■ TASK INSTRUCTIONS:
Ignoring the pictures, repeat every entry below exactly as it appears.

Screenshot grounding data
^^^^^^^^^^^^^^^^
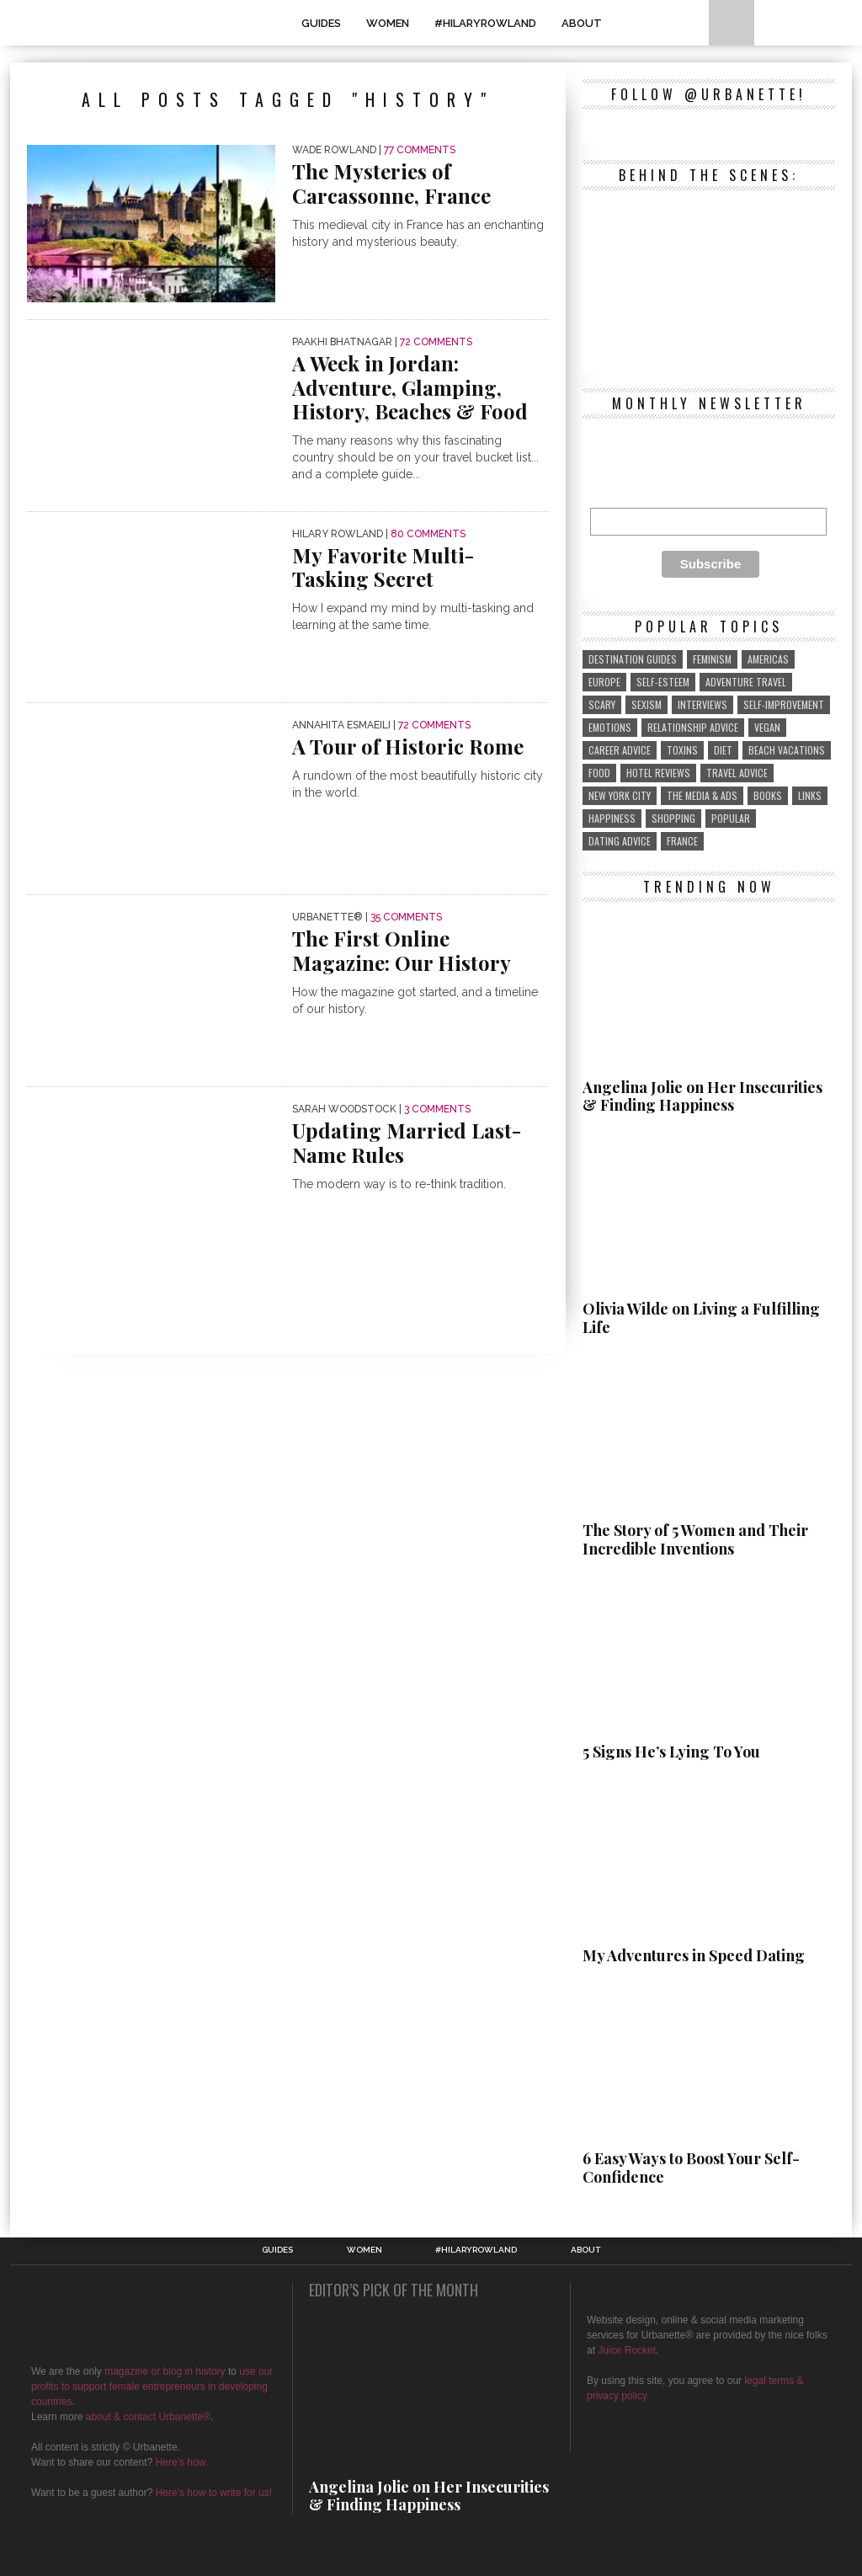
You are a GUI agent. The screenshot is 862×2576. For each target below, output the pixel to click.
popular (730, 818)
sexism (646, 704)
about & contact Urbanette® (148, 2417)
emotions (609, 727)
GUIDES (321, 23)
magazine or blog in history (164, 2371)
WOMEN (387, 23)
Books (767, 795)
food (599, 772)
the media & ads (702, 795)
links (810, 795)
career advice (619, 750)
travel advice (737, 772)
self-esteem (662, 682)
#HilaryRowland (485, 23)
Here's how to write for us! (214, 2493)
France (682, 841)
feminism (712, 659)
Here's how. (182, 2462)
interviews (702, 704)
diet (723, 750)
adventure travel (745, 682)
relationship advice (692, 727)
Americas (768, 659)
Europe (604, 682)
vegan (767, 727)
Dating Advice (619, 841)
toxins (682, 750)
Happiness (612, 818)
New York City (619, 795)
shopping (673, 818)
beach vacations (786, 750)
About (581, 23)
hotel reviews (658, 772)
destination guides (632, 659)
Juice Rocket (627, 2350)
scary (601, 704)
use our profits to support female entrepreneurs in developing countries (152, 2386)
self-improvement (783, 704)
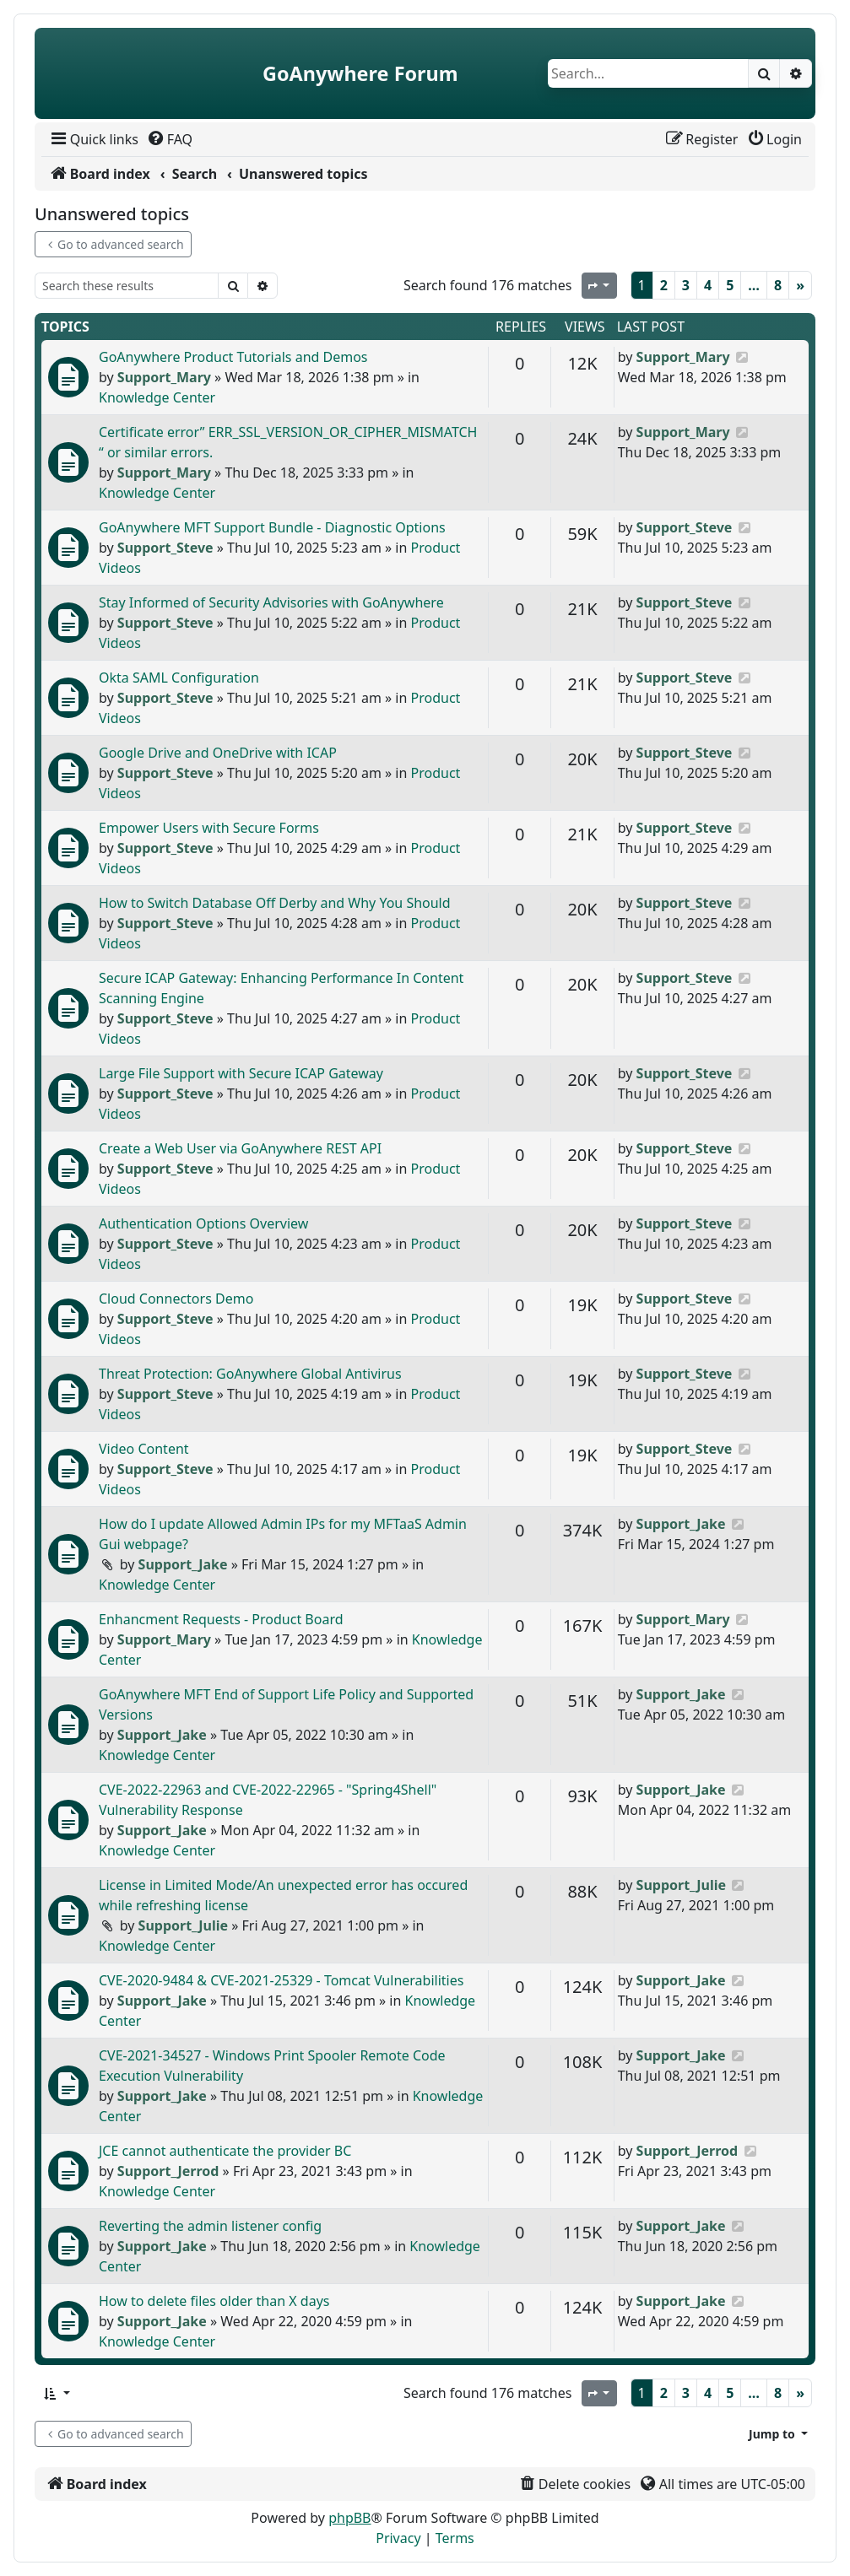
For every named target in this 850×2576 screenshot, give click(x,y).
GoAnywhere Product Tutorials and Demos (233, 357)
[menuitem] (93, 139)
^^^^^^^^^^^^^^^^
■ RESULT BELOW:
You are a GUI agent. The screenshot is 862×2576. For each target below, output the pixel to click.
popular (730, 818)
sexism (646, 704)
about & contact Urbanette® (148, 2417)
emotions (609, 727)
GUIDES (321, 23)
magazine or blog in history (164, 2371)
WOMEN (387, 23)
Books (767, 795)
food (599, 772)
the media & ads (702, 795)
links (810, 795)
career advice (619, 750)
travel advice (737, 772)
self-esteem (662, 682)
#HilaryRowland (485, 23)
Here's how to write for us! (214, 2493)
France (682, 841)
feminism (712, 659)
Here's how. (182, 2462)
interviews (702, 704)
diet (723, 750)
adventure travel (745, 682)
relationship advice (692, 727)
Americas (768, 659)
Europe (604, 682)
vegan (767, 727)
Dating Advice (619, 841)
toxins (682, 750)
Happiness (612, 818)
New York City (619, 795)
shopping (673, 818)
beach vacations (786, 750)
About (581, 23)
hotel reviews (658, 772)
destination guides (632, 659)
Juice Rocket (627, 2350)
scary (601, 704)
use our profits to support female entrepreneurs in developing countries (152, 2386)
self-improvement (783, 704)
For every named target in this 850×2576 screenshot, give click(x,y).
GoAnywhere Product Tutorials and Demos (233, 357)
[menuitem] (93, 139)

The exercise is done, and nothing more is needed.